##### Passage #####

Back to Piper and this time he was allowed out in the ring. First of all, Piper looks extremely healthy. Considering it wasn’t so long ago that the internet was awash with rumours of him being at death’s door, it was good to see him so exuberant. Piper made quite a long speech about his past exploits, which I happened to think was great. But actually, it was also a marker for how much things have changed, even in the relatively short time I’ve watched wrestling. It felt a little uneasy. As if scary things might be about to happen on live, santitised TV.

Piper decided he wanted one more match….against Vince McMahon!

The exchange between Piper and McMahon went on for some time. Still feeling slightly uneasy, but exciting at the same time. We’ll find out if Vinnie Mac accepted the offer of a street fight later.

From old-timers to newcomers. Sheamus came out to challenge anyone who felt like a fight. Nobody came. So he decided to pick his own opponent, some poor sound guy sat next to Justin at ringside. He got a good kicking and was thrown across the announce table for good measure. Always a champion for the little guy, Jerry Lawler stood up to Sheamus, but sadly he was kicked in the face. I say ‘sadly’ but with Jim Ross out of action there was only one other quality colour commentator who could stand in while The King was attended to by the medical team.

Yeah, Matt Striker is a New Yorker and, you know, just happened to be there to enjoy the show. Thank heavens he came out for a night of entertainment or Michael Cole might have had to go it alone for the rest of the show. In short, I love wrestling.

Next we had Evan Bourne *sigh* vs Jack Swagger in a repeat of last week’s match-up. Good match, which allowed Swagger to reassert his physical power after last week’s loss. Not before some amazing elasticity from Evan Bourne though.

I think my brother might want to be him.

##### Supplied data #####

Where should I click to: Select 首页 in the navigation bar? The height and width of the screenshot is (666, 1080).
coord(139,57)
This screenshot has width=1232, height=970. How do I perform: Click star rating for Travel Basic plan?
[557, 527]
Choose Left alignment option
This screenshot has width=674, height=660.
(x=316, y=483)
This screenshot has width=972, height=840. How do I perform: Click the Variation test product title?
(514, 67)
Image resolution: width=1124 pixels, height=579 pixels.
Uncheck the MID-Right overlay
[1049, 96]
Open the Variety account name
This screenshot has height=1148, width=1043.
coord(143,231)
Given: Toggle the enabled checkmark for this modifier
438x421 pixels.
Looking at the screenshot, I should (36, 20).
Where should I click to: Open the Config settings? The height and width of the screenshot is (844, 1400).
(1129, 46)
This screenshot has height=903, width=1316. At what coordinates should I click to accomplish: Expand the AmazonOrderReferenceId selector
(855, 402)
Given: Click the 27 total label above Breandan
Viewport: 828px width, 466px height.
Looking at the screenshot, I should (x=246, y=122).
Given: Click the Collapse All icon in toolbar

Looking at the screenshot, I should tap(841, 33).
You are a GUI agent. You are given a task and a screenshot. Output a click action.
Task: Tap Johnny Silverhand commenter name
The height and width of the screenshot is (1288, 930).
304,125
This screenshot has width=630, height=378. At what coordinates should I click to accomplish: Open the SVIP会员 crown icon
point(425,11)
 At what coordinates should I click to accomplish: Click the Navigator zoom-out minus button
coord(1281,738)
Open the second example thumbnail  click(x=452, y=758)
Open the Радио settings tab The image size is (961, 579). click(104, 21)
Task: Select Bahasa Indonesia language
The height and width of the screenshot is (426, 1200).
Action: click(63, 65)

#####

**Tasks**
1. Reproduce the part of the wrestling recap from "Yeah, Matt Striker" up to and including "I love wrestling.".
2. Answer these questions from the wrestling recap.
(a) Whom did Piper want one more match against?
(b) Whom did Sheamus pick as his opponent when nobody came out?
(c) Whom did Evan Bourne face in the repeat of last week's match-up?
3. Translate this sentence from the wrestling recap into Spanish: "The exchange between Piper and McMahon went on for some time."
Base every answer on the wrestling recap alone.

**Answer set**
1.
Yeah, Matt Striker is a New Yorker and, you know, just happened to be there to enjoy the show. Thank heavens he came out for a night of entertainment or Michael Cole might have had to go it alone for the rest of the show. In short, I love wrestling.

2.
(a) Vince McMahon.
(b) A sound guy sitting next to Justin at ringside.
(c) Jack Swagger.

3. El intercambio entre Piper y McMahon se prolongó durante un buen rato.